Posted by grhomeboy in Arts Exhibitions Greece.

Retrospective on veteran master Panayiotis Tetsis captures artist’s expressive perception of Hydra island

The Tetsis exhibition at the historical Pavlos Koundouriotis Mansion on Hydra opened last week on the artist’s 82nd birthday. Open until September 15, it brings together both older and newer works by Tetsis that belong to collections.

Once, talking about his work, artist Panayiotis Tetsis said he wanted to express his homeland, the place where he had grown up, adding that all these years his eyes have been seeing the light that falls on Greece. No other words could give a better description of his series of works currently on display at the historical Pavlos Koundouriotis Mansion on Hydra. The exhibition opened last Friday, the day that Tetsis turned 82, in a festive setting and the presence of his friends.
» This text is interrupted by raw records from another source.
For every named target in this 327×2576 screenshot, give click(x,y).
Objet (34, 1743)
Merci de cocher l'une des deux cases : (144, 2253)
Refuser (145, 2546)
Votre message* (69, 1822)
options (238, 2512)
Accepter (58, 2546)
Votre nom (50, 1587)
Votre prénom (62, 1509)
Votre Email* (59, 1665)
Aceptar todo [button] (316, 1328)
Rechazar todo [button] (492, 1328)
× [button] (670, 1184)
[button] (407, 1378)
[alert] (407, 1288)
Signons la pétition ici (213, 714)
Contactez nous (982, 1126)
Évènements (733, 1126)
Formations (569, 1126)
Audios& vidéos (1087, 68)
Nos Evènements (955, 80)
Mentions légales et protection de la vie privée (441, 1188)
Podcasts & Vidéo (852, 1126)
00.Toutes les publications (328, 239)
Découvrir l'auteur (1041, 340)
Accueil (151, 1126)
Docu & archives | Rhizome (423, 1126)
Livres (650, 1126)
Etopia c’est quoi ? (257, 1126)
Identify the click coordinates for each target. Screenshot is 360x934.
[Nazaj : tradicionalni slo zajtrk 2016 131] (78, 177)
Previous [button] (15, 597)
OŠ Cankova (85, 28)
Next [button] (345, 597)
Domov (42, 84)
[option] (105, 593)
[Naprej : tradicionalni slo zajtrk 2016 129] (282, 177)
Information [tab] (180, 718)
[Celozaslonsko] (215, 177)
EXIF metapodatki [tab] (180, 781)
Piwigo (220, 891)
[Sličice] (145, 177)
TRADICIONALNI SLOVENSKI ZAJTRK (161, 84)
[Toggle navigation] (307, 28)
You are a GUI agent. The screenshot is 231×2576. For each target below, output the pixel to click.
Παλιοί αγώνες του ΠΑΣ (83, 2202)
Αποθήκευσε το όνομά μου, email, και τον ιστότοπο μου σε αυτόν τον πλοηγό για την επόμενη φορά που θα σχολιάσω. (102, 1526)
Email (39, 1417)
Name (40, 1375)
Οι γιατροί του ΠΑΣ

For Tetsis, Hydra means much more than his own works. The island encapsulates his love for young artists, whom he used to welcome as an excellent host with homemade chickpea soup at the School of Fine Arts branch in the port, long walks by the wintry sea, traditional sweets, and bouquets made of rosemary and lemon-tree leaves, which Tetsis makes for his guests.

This affection is expressed in his work, whose content includes boats, capes and houses. The artist’s paintings, which adorn the mansion’s impressively crafted stone walls, are like snapshots of life on the island.

“Every now and then, the dangers that threaten Hydra do grow. Somebody wants to construct hotel facilities, uproot trees, and spoil the purity that’s been preserved, with difficulty, until today,” Tetsis said at the exhibition’s opening. “Nevertheless, concern for its preservation remains. But, for how much longer? This is the question that torments me,” he continued.

The exhibition’s opening was attended by younger-generation artists who consider Tetsis to be somewhat of a spiritual father. Apparently touched, Michalis Madenis stood proudly in one corner. The master offered words of love for Stefanos Daskalakis’s most recent show. Maria Filopoulou, Dafni Angelidou and Irini Iliopoulou stood at the seasoned artist’s side. Upright, in good spirits, and sincerely humble, Tetsis resembled a patriarchal figure of Greek art, with a warm embrace for all.

The exhibition, which runs through September 15, brings together both older and newer works by Tetsis. Combined, they present the profile of a significant artist with a penchant for color. His brush depicts the deep green of cypress trees, the sea’s dark fury and the fullness of the summer sun.